Below are some of the prevailing viewpoints.

The Importance of Following Existing Orders

An argument can be made that the benefits should be awarded to whichever parent is entitled to claim the corresponding children under the existing order for the year in question.  In other words, if a parent’s existing child support order authorizes the parent to claim a child in 2020 and that parent receives an additional tax benefit as a result, that is that.

The obvious problems with this argument are that all of the pandemic-related stimulus payments and tax credit increases are temporary in nature and were likely unforeseeable when the existing orders were entered.  Should one parent receive a windfall benefit just because it arbitrarily happens to be that parent’s year to claim the child?

Proportionality of Parenting Time / Child Custody

Another argument can be made that since the purpose of the child-related stimulus payments and tax credits is to support the child financially, the payments and credits should be divided based on the allocation of parenting time.

For example, if the parents share equal parenting time, they would similarly split the stimulus payments and advance tax credits equally.  This argument certainly has emotional appeal, and an experienced child custody attorney could bring it to life by making creative arguments regarding the interplay and hierarchy between federal (e.g. IRS) and state (e.g. Arizona Child Support Guidelines) law.  However, the weakness of this argument is that the Guidelines clearly favor an allocation based on proportionality of income.

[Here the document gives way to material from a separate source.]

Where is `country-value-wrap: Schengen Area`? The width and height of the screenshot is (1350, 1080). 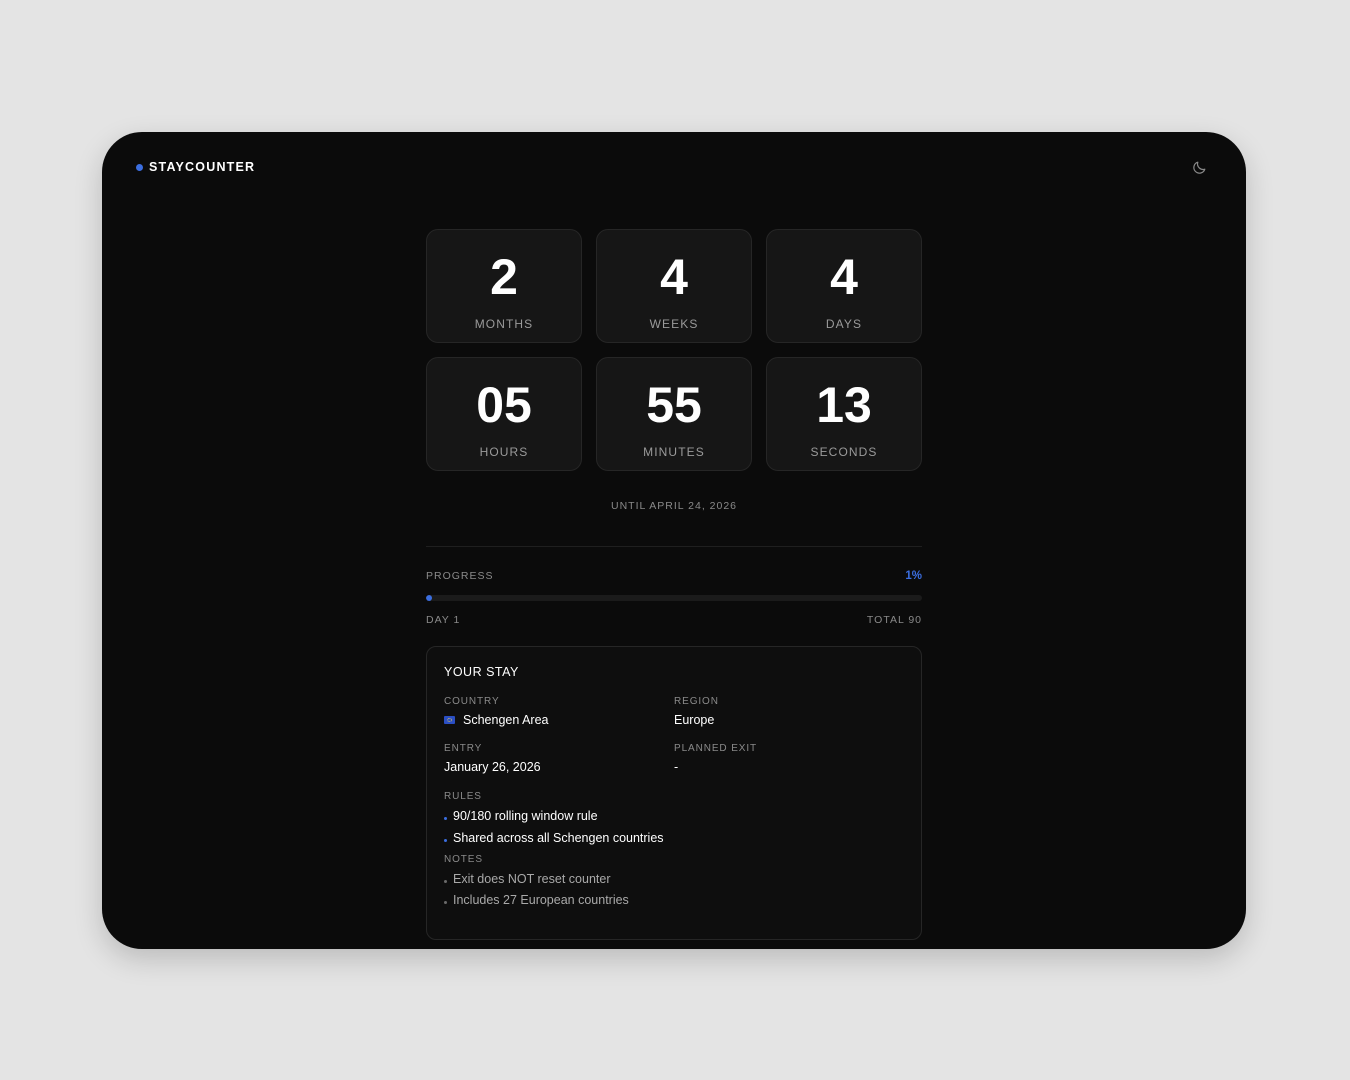
country-value-wrap: Schengen Area is located at coordinates (559, 720).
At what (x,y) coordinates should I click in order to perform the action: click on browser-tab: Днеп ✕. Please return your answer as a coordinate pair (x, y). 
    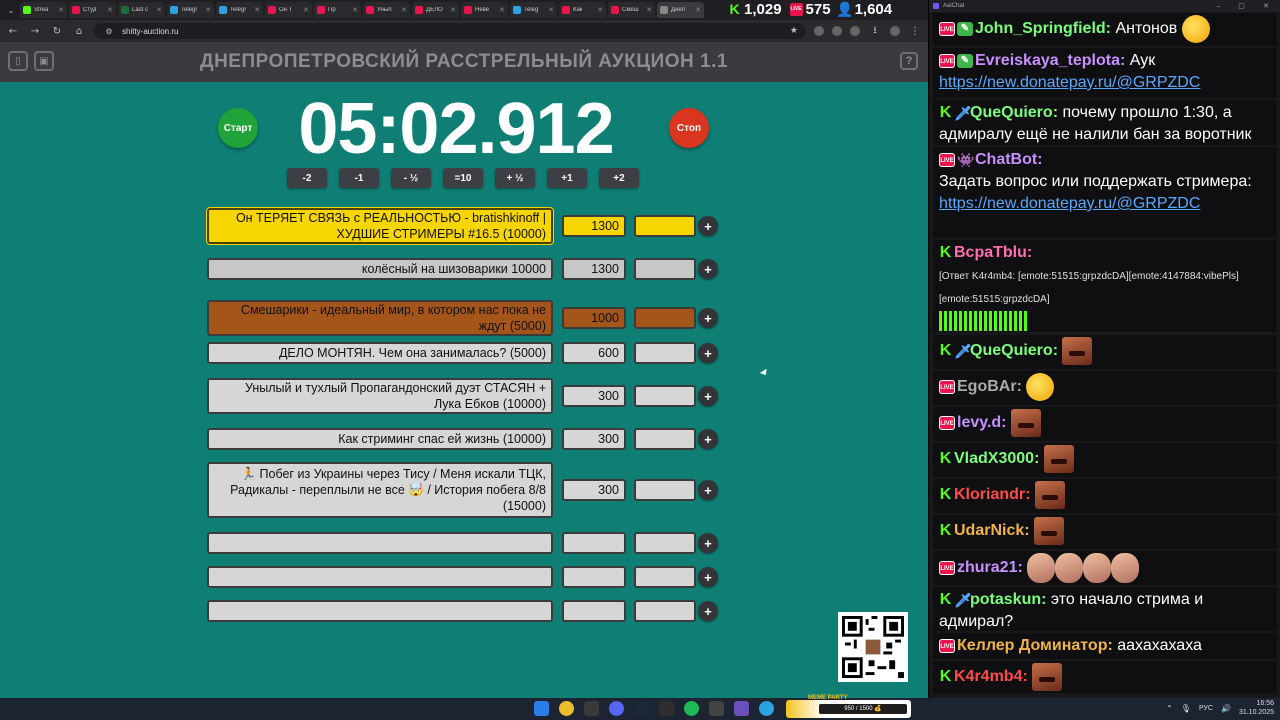
    Looking at the image, I should click on (680, 10).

Proportionality of Income (Modified)

As stated above, Arizona law clearly establishes that child-related tax benefits should be allocated in proportion to income.  Traditionally, this is achieved by dividing tax years between the parents.  When the tax code is uniform and consistent, this makes sense because each parent will presumably have access to the same or similar benefits from year to year.

Because the stimulus payments and Child Tax Credit are temporary, allocating the benefit by tax year is unfair because the benefit will not be available for the other parent to claim in future years.

As such, a strong argument can be made that the spirit of the Guidelines’ objective, which is to allocate tax benefits (including child tax credits) proportionally based on income, can be better achieved in this instance by splitting each payment as it is made.  Under this scenario, using the same example incomes as before, Parent A would receive 80% of any child stimulus or tax credit payments and Parent B would receive 20%.

Much like the default rule, this may seem counter-intuitive to some people (why should the higher earner get more?), but it has the distinct advantage of mirroring the same guiding principles spotlighted by the Guidelines.

As an evolving an unresolved area of law, the issue of how pandemic-related child stimulus and tax credit payments should be distributed between parents is ripe for creative lawyering, tailored to achieve a client’s specific needs and objectives.